The principle of abstract painting on which he based his work is analysed in his book L’Art non figuratif non objectif (Galerie Lydia Conti, 1949). He added to a repertory of geometrical forms such as circles, squares, rectangles, diamonds and triangles, bright contrasting colours that owe much to Goethe’s Theory of Colours and which were chosen according to their symbolic power. His pure sober work had a major influence on the younger post-war abstract artists and in particular on the practitioners of geometrical abstraction.

A founding member of the Salon des Réalités Nouvelles, Herbin was a regular exhibitor there from 1946 until the end of his life and a member of the Comité Directeur until 1955.

” He added to a repertory of geometrical forms such as circles, squares, rectangles, diamonds and triangles, bright contrasting colours that owe much to Goethe’s Theory of Colours and which were chosen according to their symbolic power. His pure sober work had a major influence on the younger post-war abstract artists and in particular on the practitioners of geometrical abstraction. ”

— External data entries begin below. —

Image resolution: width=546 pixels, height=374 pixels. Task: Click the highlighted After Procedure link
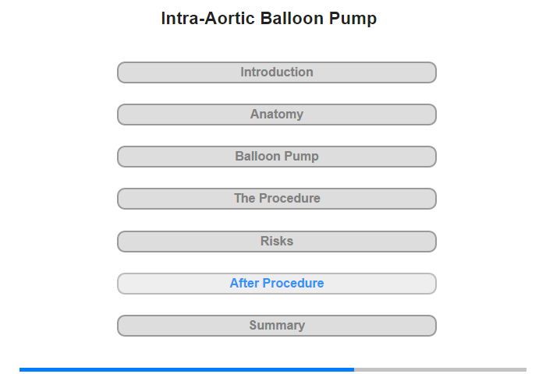click(276, 284)
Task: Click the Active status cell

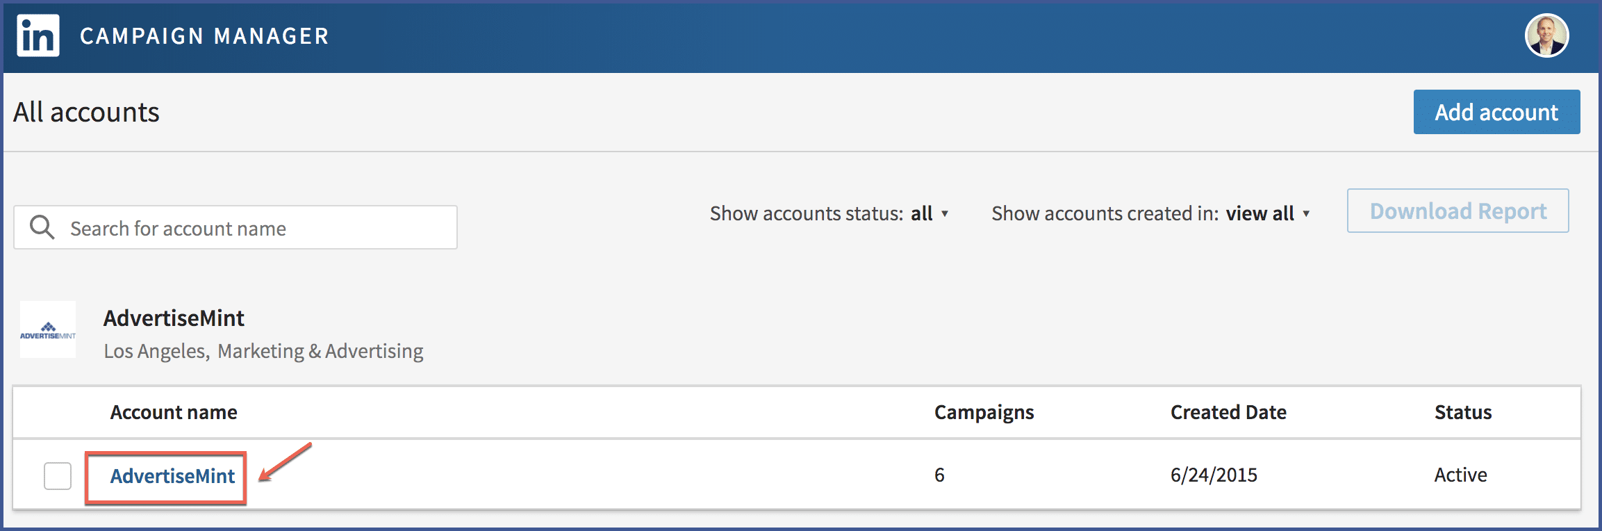Action: coord(1461,475)
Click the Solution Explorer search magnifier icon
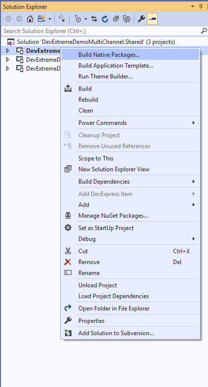The image size is (208, 387). click(204, 31)
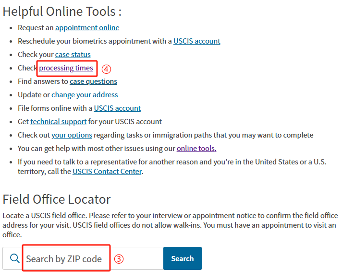Click the blue Search button
Viewport: 342px width, 278px height.
click(x=183, y=258)
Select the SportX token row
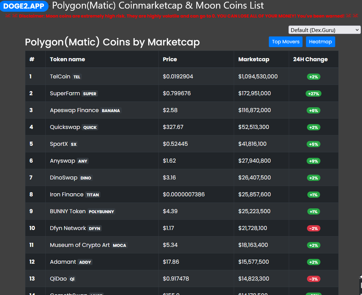The image size is (362, 295). point(59,144)
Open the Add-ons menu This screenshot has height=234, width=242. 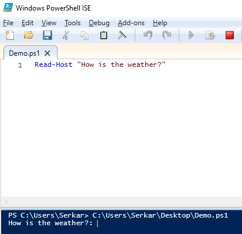point(131,23)
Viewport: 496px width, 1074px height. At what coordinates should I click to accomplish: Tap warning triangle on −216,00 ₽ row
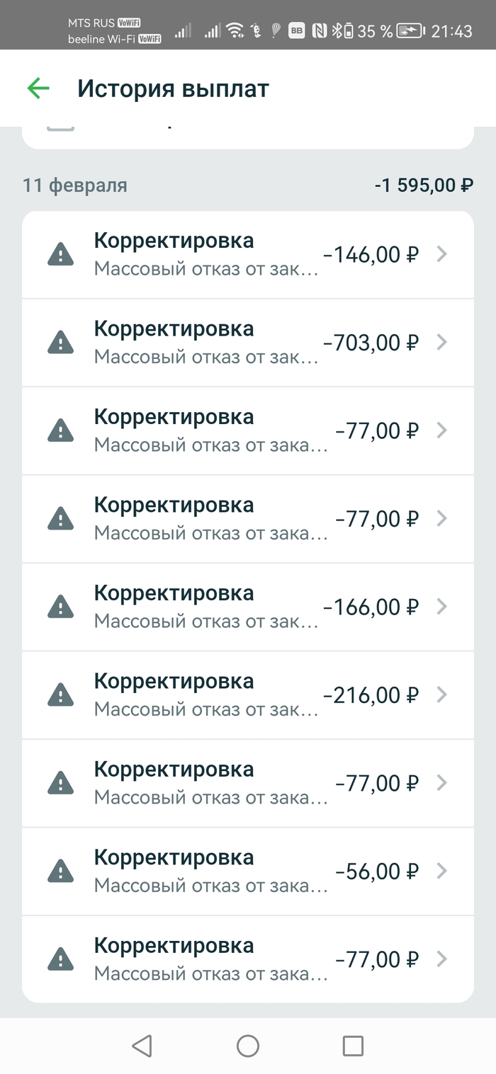click(61, 695)
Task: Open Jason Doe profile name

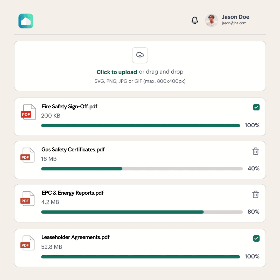Action: pyautogui.click(x=235, y=17)
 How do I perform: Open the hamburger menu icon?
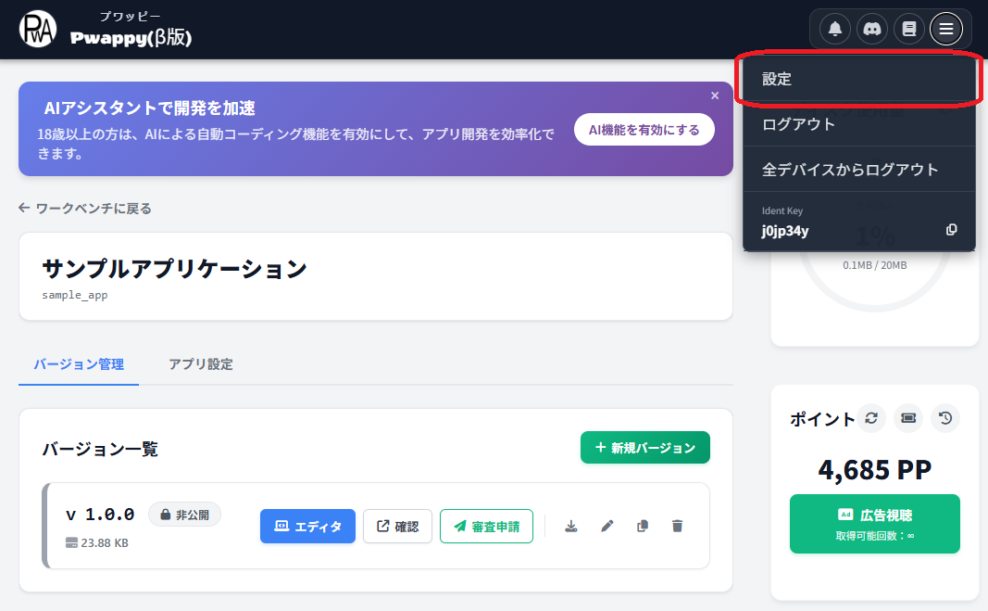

Among the group exhibitions, we should mention: Tendances de l’art abstrait, Galerie Denise René in 1948 which, in 1950, also showed Quelques aspects de l’art d’aujourd’hui. In 1951 the Galerie organised Klar Form – Vingt artistes de l’École de Paris, an exhibition shown in the Scandinavian countries and in Belgium. In 1952 he again showed at the Galerie Denise René in Paris in Douze tapisseries inédites woven by the Tabard workshops at Aubusson, with Kandinsky, Léger, Magnelli, Le Corbusier, Arp, Dewasne, Deyrolle, Pillet, Mortensen, Sophie Taeuber-Arp and Vasarely, and in the exhibition Diagonale.

Herbin took part in all the group exhibitions organised by Denise René abroad: in Hamburg in 1953, in Liège at the Association pour le Progrès Intellectuel et Artistique de la Wallonie (APIAW) with Bloc, Dewasne, Deyrolle, Mortensen, Poliakoff and Vasarely in 1954, in Rio de Janeiro in 1955, in Rouen Art 1955, Documenta Kassel 1955, in Grenoble Dix ans de Peinture française 1945–1955 in 1959 at the Leverkusen Museum, International Sezession 1956, Charleroi L’art du XXIe siècle 1958. In Paris Hommage à Léon Degand in 1958.

Nu, 1954
Oil on canvas
92 x 73 cm
Père et mère, 1943
Oil on canvas
92 x 73 cm

In 1959 the Galerie Simone Heller gave a first retrospective, followed by the Palais des Beaux-Arts in Brussels in 1956, and Fribourg in 1958.

Other solo exhibitions, in 1958 at the Galerie Henri Bénézit.

1972 Herbin. Galerie Denise René Paris. Catalogue, text by J. Lassaigne.

Retrospectives at the Musée Cambrai in 1980 and Vitry-sur-Seine, works from 1905–1960. Catalogues.

Museums: Paris, Musée National d’Art Moderne – Le Cateau-Cambrésis (salle Herbin Musée Matisse). Grenoble.

  • Peissi: Hommage à Herbin, text of the talk given on 28 April 1952 during a lecture cycle organised by the Atelier d’Art Abstrait, 44 rue de Rennes, Hofer, Paris, 1952. Témoignage pour l’art abstrait. Art d’Aujourd’hui, Paris, 1952.
  • Massat: Auguste Herbin. Coll. Prisme, Paris, 1953.